Aim: Update the records from the line containing "Task: Open the Header and footer dropdown" through the end of the records, inclusive, replacing "dropdown" with "menu" and leaving everything else unchanged. Return only those lines.

Given data:
** BEGIN **
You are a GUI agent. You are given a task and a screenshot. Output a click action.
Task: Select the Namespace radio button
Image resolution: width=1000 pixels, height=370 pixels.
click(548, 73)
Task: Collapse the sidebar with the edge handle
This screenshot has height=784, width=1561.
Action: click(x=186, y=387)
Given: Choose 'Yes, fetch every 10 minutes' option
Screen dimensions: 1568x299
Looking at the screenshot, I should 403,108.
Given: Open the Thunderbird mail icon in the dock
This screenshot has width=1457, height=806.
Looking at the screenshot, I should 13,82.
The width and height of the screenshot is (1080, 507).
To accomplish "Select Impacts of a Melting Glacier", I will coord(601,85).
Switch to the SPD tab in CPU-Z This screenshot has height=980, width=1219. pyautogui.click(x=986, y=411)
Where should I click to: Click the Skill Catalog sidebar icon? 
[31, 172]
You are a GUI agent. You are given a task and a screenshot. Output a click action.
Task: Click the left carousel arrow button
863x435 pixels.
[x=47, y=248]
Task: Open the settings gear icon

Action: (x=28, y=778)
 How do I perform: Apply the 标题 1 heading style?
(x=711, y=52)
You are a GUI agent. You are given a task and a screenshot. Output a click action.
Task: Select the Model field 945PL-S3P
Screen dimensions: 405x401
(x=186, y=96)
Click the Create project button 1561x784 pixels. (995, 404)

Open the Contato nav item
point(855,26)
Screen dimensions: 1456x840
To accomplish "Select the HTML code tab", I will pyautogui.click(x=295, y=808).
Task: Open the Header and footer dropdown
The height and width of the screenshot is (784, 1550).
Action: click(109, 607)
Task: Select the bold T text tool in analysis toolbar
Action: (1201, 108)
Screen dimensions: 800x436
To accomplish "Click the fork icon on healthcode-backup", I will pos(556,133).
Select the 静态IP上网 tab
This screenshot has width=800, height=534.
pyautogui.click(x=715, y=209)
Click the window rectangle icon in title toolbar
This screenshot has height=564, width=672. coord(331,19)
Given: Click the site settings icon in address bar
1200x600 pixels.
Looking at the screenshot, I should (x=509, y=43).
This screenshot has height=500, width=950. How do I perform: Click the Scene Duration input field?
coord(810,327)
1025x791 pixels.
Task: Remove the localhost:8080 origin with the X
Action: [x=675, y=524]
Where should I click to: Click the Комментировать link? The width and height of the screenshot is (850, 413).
** END **
Worked solution:
Task: Open the Header and footer menu
The height and width of the screenshot is (784, 1550).
Action: click(109, 607)
Task: Select the bold T text tool in analysis toolbar
Action: (1201, 108)
Screen dimensions: 800x436
To accomplish "Click the fork icon on healthcode-backup", I will pos(556,133).
Select the 静态IP上网 tab
This screenshot has width=800, height=534.
pyautogui.click(x=715, y=209)
Click the window rectangle icon in title toolbar
This screenshot has height=564, width=672. coord(331,19)
Given: Click the site settings icon in address bar
1200x600 pixels.
Looking at the screenshot, I should (x=509, y=43).
This screenshot has height=500, width=950. How do I perform: Click the Scene Duration input field?
coord(810,327)
1025x791 pixels.
Task: Remove the localhost:8080 origin with the X
Action: [x=675, y=524]
Where should I click to: Click the Комментировать link? The width and height of the screenshot is (850, 413).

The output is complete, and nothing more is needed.